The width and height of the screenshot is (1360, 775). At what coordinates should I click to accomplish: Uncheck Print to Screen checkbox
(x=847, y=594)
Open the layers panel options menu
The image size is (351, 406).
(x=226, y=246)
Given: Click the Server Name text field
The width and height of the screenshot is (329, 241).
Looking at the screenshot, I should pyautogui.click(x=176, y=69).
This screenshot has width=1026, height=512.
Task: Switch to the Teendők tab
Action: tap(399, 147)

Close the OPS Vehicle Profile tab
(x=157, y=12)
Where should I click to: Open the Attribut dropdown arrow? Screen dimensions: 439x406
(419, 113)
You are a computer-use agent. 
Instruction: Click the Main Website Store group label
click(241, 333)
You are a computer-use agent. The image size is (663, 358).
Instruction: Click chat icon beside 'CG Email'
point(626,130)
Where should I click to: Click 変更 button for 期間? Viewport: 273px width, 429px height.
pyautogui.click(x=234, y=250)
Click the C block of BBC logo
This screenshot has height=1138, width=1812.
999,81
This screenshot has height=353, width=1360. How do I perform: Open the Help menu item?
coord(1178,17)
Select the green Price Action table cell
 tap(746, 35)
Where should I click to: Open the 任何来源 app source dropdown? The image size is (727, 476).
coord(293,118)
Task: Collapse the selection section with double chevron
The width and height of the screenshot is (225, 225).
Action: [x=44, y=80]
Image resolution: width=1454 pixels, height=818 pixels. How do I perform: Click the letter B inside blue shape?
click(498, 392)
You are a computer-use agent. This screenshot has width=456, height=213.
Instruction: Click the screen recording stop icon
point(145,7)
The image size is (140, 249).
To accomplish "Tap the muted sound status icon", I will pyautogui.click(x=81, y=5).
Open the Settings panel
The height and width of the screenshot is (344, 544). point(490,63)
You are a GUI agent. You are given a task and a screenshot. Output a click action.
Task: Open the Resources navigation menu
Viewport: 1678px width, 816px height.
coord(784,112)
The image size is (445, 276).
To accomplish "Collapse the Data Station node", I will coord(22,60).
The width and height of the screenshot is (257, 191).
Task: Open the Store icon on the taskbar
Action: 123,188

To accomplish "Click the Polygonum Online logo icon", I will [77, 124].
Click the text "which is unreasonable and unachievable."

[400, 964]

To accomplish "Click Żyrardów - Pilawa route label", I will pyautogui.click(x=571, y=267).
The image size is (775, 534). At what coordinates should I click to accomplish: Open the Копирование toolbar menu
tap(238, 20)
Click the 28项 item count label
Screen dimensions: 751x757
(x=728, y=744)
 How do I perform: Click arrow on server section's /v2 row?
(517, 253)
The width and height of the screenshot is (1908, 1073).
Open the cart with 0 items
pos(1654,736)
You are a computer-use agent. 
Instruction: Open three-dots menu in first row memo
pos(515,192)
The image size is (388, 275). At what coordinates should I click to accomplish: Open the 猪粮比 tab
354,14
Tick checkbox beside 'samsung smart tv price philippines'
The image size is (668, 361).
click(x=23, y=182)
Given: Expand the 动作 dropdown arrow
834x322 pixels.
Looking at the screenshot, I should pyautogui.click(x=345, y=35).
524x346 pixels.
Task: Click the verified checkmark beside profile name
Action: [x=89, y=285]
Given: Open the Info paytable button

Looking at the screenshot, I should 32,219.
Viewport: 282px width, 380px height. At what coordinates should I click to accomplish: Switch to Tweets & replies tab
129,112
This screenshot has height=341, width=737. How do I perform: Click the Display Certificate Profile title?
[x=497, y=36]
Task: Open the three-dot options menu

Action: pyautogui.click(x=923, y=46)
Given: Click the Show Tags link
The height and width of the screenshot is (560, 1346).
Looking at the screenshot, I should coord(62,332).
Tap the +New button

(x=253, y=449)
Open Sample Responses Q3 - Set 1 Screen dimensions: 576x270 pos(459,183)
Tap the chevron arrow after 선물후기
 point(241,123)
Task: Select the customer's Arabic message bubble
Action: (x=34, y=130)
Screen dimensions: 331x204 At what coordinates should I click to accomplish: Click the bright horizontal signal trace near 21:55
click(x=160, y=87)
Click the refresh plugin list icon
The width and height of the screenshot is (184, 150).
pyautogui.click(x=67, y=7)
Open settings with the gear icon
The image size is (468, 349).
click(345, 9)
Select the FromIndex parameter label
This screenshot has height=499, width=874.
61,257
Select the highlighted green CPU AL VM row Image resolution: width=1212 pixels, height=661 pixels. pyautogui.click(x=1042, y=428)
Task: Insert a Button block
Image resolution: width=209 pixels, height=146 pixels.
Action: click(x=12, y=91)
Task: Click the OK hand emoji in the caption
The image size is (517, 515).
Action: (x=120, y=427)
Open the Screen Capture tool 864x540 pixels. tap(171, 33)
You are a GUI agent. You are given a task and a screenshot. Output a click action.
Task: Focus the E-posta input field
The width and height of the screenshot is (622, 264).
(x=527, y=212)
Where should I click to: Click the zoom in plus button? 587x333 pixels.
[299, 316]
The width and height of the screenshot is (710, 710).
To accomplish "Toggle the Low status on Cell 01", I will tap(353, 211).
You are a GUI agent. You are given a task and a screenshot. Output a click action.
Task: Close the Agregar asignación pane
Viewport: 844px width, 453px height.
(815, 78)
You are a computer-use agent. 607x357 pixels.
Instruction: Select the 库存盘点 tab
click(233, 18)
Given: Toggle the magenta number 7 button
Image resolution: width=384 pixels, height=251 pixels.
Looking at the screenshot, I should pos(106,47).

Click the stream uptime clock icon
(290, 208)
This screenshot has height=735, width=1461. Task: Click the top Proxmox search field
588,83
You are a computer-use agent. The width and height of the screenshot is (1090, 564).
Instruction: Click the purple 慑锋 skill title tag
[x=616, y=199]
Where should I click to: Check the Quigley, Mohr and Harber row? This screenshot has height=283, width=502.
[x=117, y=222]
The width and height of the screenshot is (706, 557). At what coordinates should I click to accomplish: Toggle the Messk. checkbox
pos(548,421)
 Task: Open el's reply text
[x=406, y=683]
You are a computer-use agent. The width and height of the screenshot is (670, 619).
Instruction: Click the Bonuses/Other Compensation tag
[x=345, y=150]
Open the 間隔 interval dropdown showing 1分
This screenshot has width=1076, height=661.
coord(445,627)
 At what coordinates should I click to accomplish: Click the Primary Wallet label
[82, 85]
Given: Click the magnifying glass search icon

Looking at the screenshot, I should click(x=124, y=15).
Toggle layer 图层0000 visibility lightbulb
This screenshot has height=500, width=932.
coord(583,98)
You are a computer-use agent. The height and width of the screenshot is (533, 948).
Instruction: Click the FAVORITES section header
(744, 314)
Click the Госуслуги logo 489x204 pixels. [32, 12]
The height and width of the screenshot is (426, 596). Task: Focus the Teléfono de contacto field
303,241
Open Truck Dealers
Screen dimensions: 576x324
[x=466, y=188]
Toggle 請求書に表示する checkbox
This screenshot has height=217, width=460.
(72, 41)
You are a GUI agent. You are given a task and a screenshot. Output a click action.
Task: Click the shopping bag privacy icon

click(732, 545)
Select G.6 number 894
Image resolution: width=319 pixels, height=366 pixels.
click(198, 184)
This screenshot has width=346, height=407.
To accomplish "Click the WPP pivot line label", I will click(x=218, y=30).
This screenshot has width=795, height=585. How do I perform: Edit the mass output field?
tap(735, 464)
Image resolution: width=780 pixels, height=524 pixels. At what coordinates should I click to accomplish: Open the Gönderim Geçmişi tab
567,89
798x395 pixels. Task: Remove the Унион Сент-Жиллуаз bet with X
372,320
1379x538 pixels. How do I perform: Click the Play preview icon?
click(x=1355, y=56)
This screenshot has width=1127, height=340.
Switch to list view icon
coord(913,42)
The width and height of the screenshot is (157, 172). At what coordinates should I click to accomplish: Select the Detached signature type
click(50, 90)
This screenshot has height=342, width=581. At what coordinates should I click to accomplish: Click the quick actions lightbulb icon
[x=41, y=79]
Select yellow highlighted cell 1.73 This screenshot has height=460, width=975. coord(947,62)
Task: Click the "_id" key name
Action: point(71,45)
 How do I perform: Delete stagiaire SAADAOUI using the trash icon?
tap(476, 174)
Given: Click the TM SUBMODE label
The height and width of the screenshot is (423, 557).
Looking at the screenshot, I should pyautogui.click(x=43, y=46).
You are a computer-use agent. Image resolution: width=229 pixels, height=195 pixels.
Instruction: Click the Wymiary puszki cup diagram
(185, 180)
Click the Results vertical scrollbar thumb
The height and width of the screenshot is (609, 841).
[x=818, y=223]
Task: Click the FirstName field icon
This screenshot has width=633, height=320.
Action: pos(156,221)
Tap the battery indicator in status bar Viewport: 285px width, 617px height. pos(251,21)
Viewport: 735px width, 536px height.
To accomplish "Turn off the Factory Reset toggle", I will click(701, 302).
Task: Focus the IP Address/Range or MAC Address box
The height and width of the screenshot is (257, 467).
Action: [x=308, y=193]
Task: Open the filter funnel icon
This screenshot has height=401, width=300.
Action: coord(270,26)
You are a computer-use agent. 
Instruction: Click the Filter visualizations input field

▶ **TASK PROMPT**
Your reply should be a verbatim retyping of the lines from the one that holds "How do I perform: Delete" through the last line of the entries.

▶ **RESPONSE TO THIS TASK**
 How do I perform: Delete stagiaire SAADAOUI using the trash icon?
tap(476, 174)
Given: Click the TM SUBMODE label
The height and width of the screenshot is (423, 557).
Looking at the screenshot, I should pyautogui.click(x=43, y=46).
You are a computer-use agent. Image resolution: width=229 pixels, height=195 pixels.
Instruction: Click the Wymiary puszki cup diagram
(185, 180)
Click the Results vertical scrollbar thumb
The height and width of the screenshot is (609, 841).
[x=818, y=223]
Task: Click the FirstName field icon
This screenshot has width=633, height=320.
Action: pos(156,221)
Tap the battery indicator in status bar Viewport: 285px width, 617px height. pos(251,21)
Viewport: 735px width, 536px height.
To accomplish "Turn off the Factory Reset toggle", I will click(701, 302).
Task: Focus the IP Address/Range or MAC Address box
The height and width of the screenshot is (257, 467).
Action: [x=308, y=193]
Task: Open the filter funnel icon
This screenshot has height=401, width=300.
Action: coord(270,26)
You are a computer-use agent. 
Instruction: Click the Filter visualizations input field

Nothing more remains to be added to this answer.